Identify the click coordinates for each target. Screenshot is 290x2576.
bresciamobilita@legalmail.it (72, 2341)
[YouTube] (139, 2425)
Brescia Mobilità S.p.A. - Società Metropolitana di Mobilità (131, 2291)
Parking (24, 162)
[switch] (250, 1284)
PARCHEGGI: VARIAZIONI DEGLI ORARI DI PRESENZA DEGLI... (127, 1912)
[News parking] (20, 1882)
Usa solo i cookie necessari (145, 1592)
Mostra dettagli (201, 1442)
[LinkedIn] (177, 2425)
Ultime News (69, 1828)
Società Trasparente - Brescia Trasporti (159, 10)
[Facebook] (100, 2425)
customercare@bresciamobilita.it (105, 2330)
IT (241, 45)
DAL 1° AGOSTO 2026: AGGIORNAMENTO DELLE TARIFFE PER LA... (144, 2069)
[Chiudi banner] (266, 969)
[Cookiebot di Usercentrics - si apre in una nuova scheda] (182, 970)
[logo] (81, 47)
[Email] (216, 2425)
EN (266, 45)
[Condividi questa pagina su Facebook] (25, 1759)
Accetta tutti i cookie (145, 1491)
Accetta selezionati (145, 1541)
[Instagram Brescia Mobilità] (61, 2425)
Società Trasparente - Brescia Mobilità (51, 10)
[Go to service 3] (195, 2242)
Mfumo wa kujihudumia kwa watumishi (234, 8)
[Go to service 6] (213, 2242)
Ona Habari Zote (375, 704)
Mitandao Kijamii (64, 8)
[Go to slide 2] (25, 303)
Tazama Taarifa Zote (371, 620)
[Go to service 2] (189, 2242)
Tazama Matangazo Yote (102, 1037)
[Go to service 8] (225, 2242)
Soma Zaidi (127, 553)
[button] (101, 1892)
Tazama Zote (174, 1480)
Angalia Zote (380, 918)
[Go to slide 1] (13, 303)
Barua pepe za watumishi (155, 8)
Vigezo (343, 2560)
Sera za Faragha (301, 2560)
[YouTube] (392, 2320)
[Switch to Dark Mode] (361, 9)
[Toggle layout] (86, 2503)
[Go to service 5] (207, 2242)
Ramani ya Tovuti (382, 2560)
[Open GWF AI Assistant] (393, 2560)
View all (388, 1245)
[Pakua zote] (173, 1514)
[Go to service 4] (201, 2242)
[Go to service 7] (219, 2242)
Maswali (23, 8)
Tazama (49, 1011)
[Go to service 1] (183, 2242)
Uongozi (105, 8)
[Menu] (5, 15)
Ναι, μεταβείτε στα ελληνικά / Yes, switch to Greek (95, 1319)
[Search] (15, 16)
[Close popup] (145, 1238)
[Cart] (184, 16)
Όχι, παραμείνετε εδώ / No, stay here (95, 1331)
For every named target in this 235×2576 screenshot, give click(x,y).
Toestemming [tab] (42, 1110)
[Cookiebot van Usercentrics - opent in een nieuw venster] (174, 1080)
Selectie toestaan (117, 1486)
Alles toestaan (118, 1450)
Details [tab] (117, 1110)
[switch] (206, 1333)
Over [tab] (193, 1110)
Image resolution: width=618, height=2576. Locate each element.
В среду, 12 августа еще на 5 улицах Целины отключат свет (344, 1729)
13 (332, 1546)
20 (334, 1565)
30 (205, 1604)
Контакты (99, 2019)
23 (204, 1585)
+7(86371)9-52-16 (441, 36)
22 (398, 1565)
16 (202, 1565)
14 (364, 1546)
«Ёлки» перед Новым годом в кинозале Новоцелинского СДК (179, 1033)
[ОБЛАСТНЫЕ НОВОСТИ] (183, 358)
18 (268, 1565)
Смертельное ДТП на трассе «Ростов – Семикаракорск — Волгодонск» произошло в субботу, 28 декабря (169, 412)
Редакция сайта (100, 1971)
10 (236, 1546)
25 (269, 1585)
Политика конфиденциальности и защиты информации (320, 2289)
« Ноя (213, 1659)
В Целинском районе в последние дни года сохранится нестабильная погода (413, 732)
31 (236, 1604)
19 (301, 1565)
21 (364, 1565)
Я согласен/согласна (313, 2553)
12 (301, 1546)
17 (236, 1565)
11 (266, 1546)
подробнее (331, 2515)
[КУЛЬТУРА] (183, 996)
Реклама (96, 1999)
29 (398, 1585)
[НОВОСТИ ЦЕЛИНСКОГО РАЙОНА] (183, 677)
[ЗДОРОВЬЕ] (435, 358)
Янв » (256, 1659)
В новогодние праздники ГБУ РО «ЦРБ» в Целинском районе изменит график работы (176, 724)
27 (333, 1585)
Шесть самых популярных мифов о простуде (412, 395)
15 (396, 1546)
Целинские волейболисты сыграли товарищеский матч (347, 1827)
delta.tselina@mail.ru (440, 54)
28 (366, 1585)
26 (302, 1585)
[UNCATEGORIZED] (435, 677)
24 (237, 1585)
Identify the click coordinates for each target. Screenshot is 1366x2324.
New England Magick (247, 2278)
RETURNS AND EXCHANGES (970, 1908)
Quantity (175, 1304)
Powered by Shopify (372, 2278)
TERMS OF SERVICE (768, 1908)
○ ○ ○ ○ ○
What to do: Lines from the one with "delta.tselina@mail.ru (440, 54)" through the last line of the listing above: return these exactly, and nothing else.

Response area:
delta.tselina@mail.ru (440, 54)
28 (366, 1585)
26 (302, 1585)
[UNCATEGORIZED] (435, 677)
24 (237, 1585)
Identify the click coordinates for each target. Screenshot is 1366x2324.
New England Magick (247, 2278)
RETURNS AND EXCHANGES (970, 1908)
Quantity (175, 1304)
Powered by Shopify (372, 2278)
TERMS OF SERVICE (768, 1908)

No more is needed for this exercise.